Album Review
Nothing - Dance on the Blacktop
3 StarsWhile it won’t mean everything to everyone, it’s certain to mean everything to someone.
Approaching third album ‘Dance on the Blacktop’ there’s more mileage and scars to Nothing than most bands could handle. Frontman Domenic Palermo was attacked following a gig in 2015, leaving him with permanent brain damage - and more recently, a diagnosis of CTE (Chronic Traumatic Encephalopathy) a neurodegenerative disease that often occurs in NFL players and other contact sports that sustain repetitive head injuries. That same year, they found themselves caught up in the furore created by pharma criminal Martin Shrekli, postponing the release of second album, ‘Tired of Tomorrow’ until May 2016.

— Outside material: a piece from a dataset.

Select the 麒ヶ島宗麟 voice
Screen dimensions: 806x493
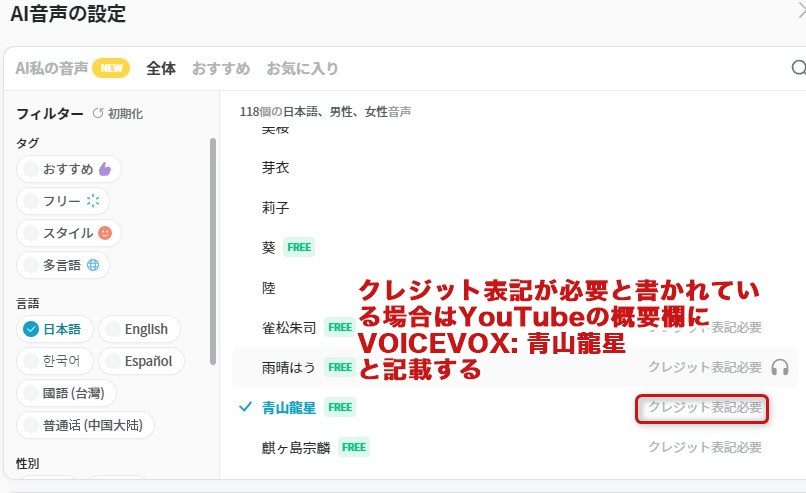coord(296,447)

Despite the width of the Atlantic separating them, Nothing boast a sound that is poised oddly between Glasgow, Manchester and Oxford. An elegant and intoxicating mix of grunge, shoegaze and Britpop, these four guys from Pennsylvania sound exactly like they’ve been honing their craft in British basements, dragging their feet through the footsteps of The Jesus and Mary Chain, Slowdive and Ride.

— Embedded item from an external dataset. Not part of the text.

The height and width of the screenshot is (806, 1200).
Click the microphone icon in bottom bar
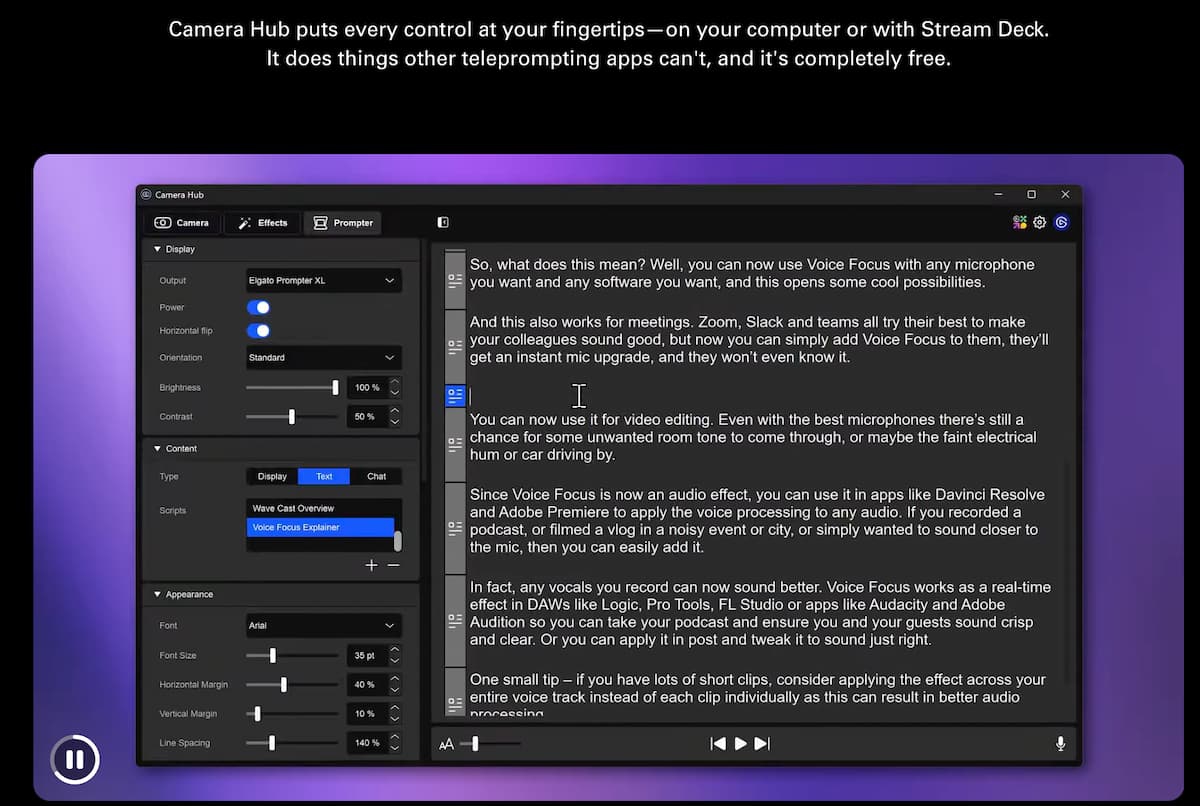pyautogui.click(x=1060, y=744)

Wasting no time with the pleasantries of introductions, they dive straight in with ‘Zero Day’, a dense and evocative blend of splendour and decay. The dreamlike vocal fades in and out of focus, lending only certain words prominence: “emotionless” floats out as the mist clears long enough for a razor sharp riff to rip through the haze, before once again being engulfed the all-encompassing sonic assault. Beauty and grace being burnt out by searing intensity, before returning as fresh shoots on a scarred earth is a recurring theme throughout. Nothing demonstrate great intelligence in knowing when to strain every sinew into reaching for the darkest, deepest corners, and when not to. ‘You Wind Me Up’ sees the band take on a more uptempo approach, with a bouncing, strutting tunefulness that comes across like The Stone Roses with all the amps on eleven. It’s when they hit the higher gears that they really shine, with ‘I Hate The Flowers’ the foursome meld 20 years of squealing guitars and detached poetry into a potent blend of euphoric highs and endless falls into nothingness. That’s not to say ‘Dance on the Blacktop’ is entirely without missteps, as ‘Us/We/Are’ veers far too close to ‘Creep’ by a short-lived, little-known band by the name of Radiohead.

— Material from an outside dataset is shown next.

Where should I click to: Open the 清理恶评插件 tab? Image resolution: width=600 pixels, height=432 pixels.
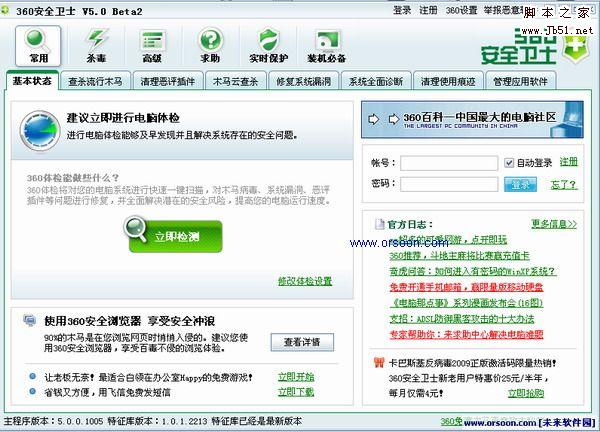(x=166, y=81)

For a band so obsessed with the meaning of life or perhaps the nihilistic, obvious lack of meaning, it’s appropriate to craft an album with all the pitfalls, missed opportunities and, most importantly, triumphant successes of that period between birth and eventual, inevitable death. On grander terms, Nothing represent the adrenaline shot shoegaze might need, as one of few genres that hasn’t been mined to the point of near emptiness.
While ‘Dance on the Blacktop’ won’t mean everything to everyone, its considered construction, intriguing philosophising and plain old barbed-wire hooks mean it’s certain to mean everything to someone.